We propose a new mixer-reactor based on chaotic principles. Unlike static mixers, the new mixer-reactor contains no mixing implements, or "elements", and therefore eliminates the need for frequent cleaning. It is expected to be particularly effective for food, pharmaceutical, and other production processes requiring a high degree of cleanliness and sanitation.

We will present our proposed unit for the production and supply of high-purity hydrogen to fuel cells and other applications, with its core-component reformer for generation of hydrogen from liquid-fuel methanol. We are currently engaged in downsizing the unit for use with mobile-device fuel cells. We are also working on a system for recovering heat from low-temperature exhaust gases, through the combination of endothermic and exothermic reactions.

Looking thirty years into the future, we study technology development from a viewpoint of exergy in thermodynamic assessment to achieve an advanced energy utilization society for cities that are in harmony with the natural environment.
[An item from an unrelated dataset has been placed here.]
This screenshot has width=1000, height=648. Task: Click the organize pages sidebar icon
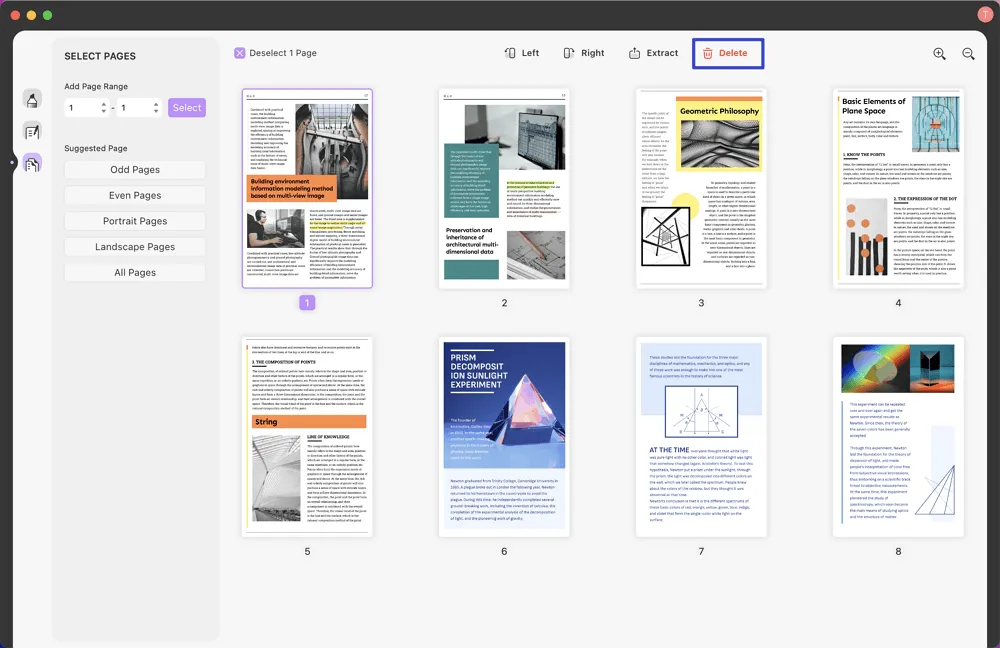coord(32,164)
The energy supply that optimally utilizes natural energy, would be possible using smart energy management and advanced heat pump technologies including the thermophysical properties of working fluids.
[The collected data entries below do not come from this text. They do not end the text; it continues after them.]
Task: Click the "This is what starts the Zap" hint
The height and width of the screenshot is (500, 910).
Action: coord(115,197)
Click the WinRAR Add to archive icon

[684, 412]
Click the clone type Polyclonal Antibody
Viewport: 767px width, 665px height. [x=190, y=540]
We have developed a simple, convenient, high-efficiency technology for air cleaning by diffusion scrubber. TiO₂ nonwoven and activated charcoal fiber sheets are arrayed as parallel slit plates, and air is simply passed through their interstices to diffuse hazardous gases and remove them from the air by adsorption. The nonwoven and carbon fiber sheets are both capable of regeneration and circulatory utilization.

We have developed technology for efficient circulatory removal of volatile organic compounds (VOCs) emitted from printing, coating, and other facilities. The lightweight, low-cost porous polyurethane foam is used as a filter media VOC removal liquid is sprayed on the foam surface, where it absorbs and removes VOCs. The removal liquid absorbed VOC is regenerated by vacuum evaporation with airflow for circulatory utilization.
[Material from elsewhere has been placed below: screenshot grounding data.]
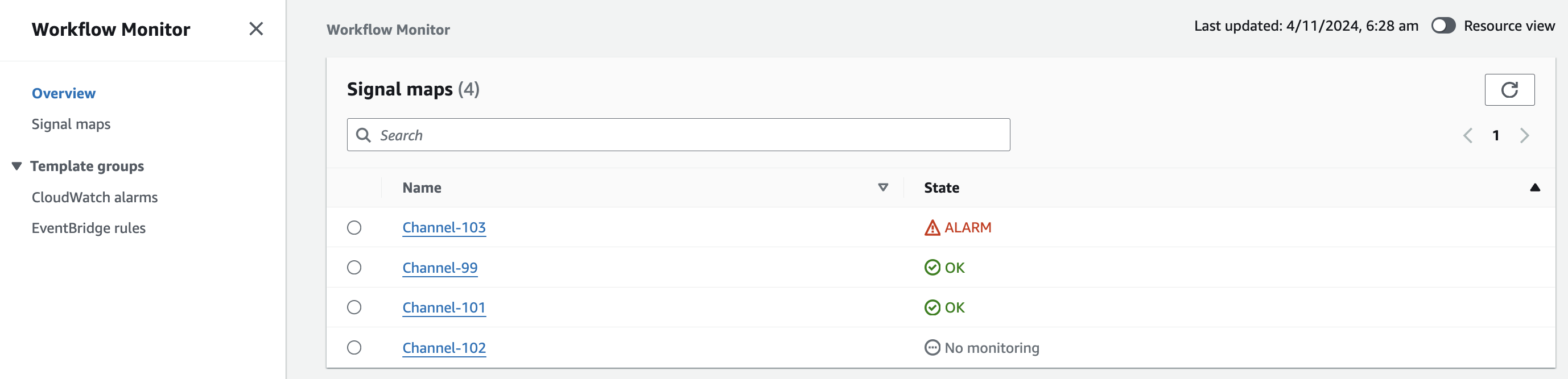Click the ALARM warning triangle icon

pos(932,228)
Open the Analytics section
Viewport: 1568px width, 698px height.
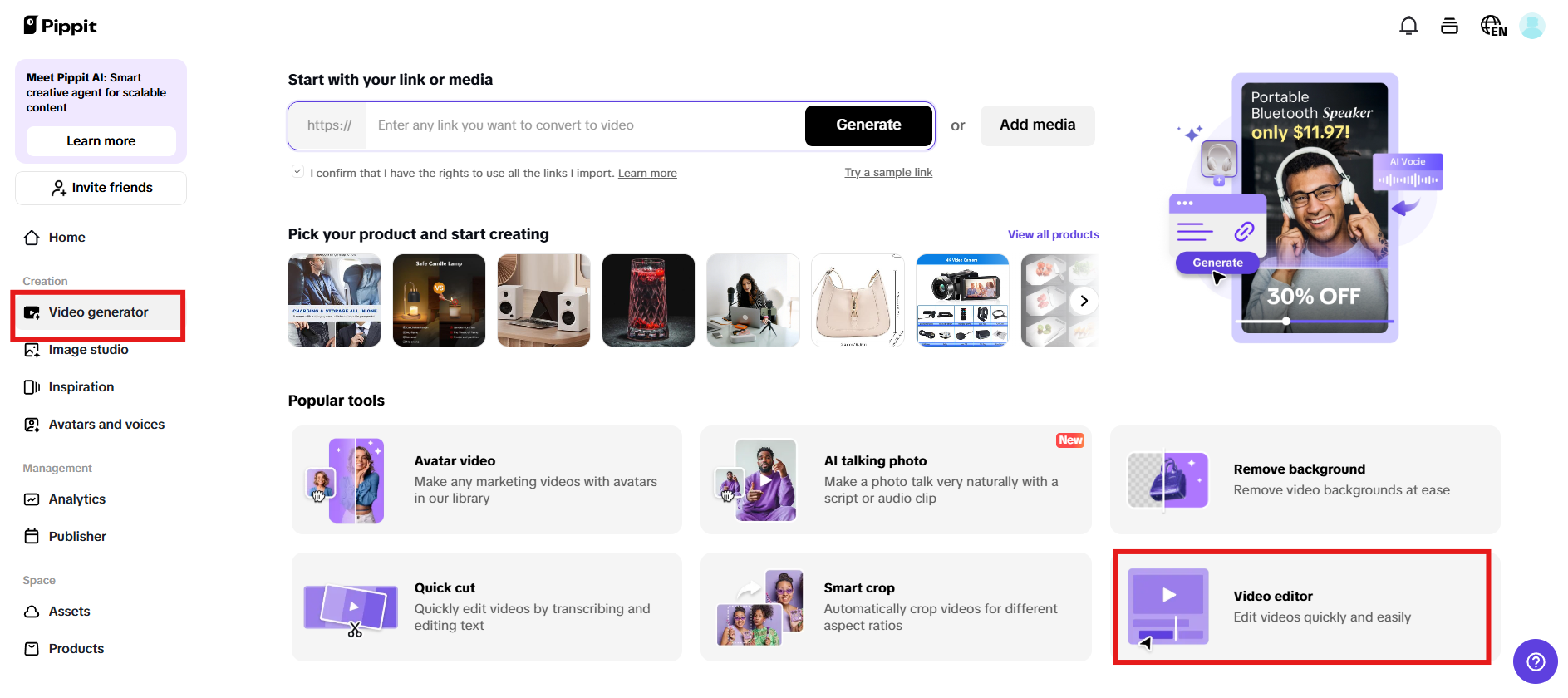click(76, 499)
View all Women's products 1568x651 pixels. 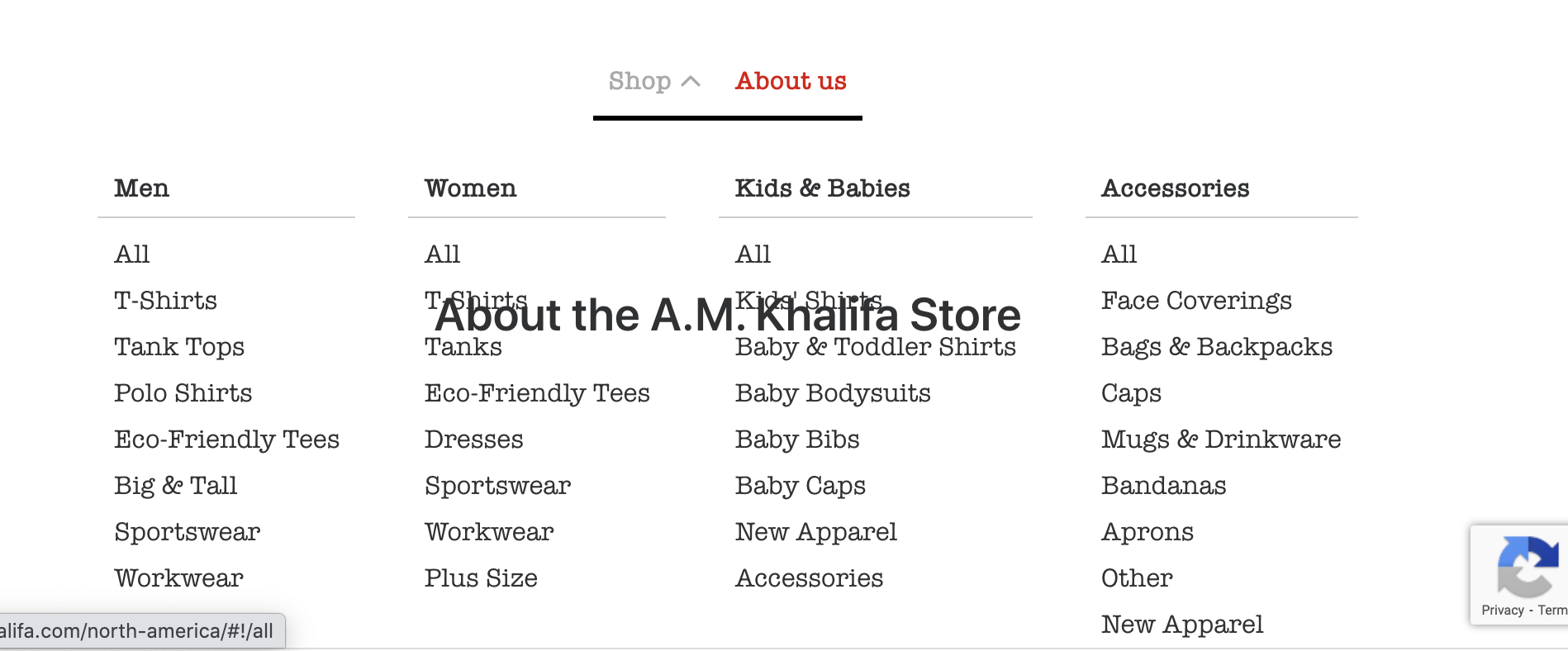442,254
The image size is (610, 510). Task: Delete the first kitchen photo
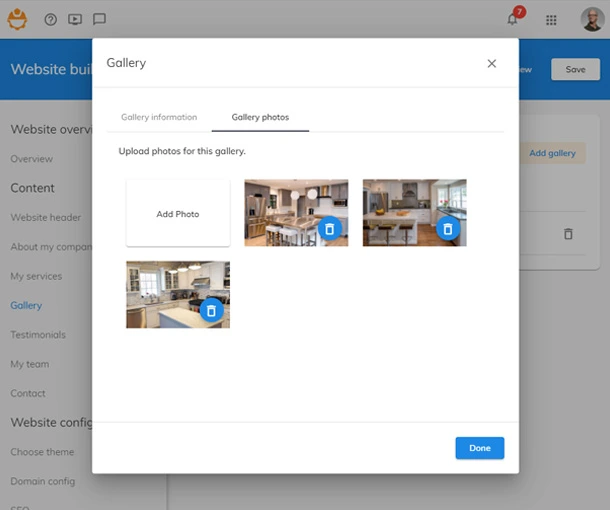[329, 229]
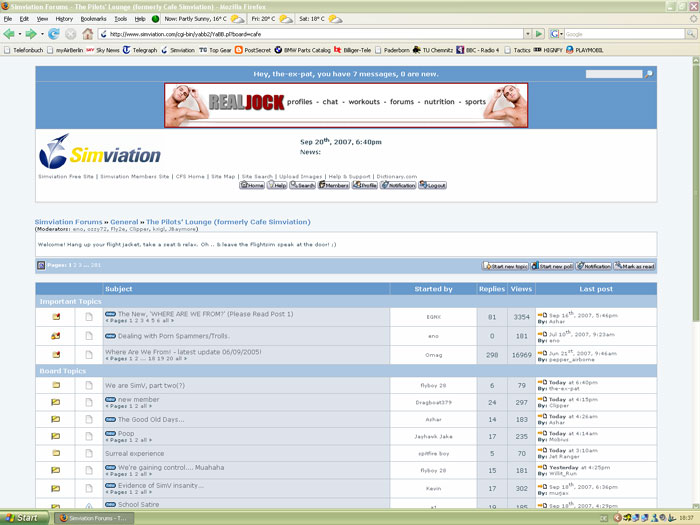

We are engaged in research on production of large functional nanosheets by nanofiber and nanofilm process technology. The nanofiber technology enables fiber diameter control on the order of several tens of nanometers, for use in applications ranging from filters to cosmetics. The nanofilm technology enables the production of large functional nanosheets in thicknesses ranging from several hundred nanometers to several tens of micrometers.

The taste sensor system we have developed can quantify taste. It is a new system that mimics human gustation and enables food and beverage analysis and food evaluation that reflects the human sense of taste. We will demonstrate the analysis and present examples of sales increases actually obtained through the use of this system in collaboration with local businesses.

We are engaged in the development of simpler, faster, higher-performance chemical sensors for the healthcare, environmental, and medical fields. In this exhibit, we will describe the development of (1) bright fluorescent and luminescent probes that enable multianalyte analysis, (2) paper-substrate sensors using inkjet printing technology, and (3) contrast agents for lesion-targeting MRI.

Utilization of renewable resources and sustainable chemical recycling are highly desirable properties for next-generation plastics. We will describe the enzymatic synthesis of green polymers incorporating these properties and the resulting polymer characteristics. Polyester-type thermoplastic elastomers, crosslinkable epoxide-type biobased polyesters, and novel polyester-type urethanes will be on display.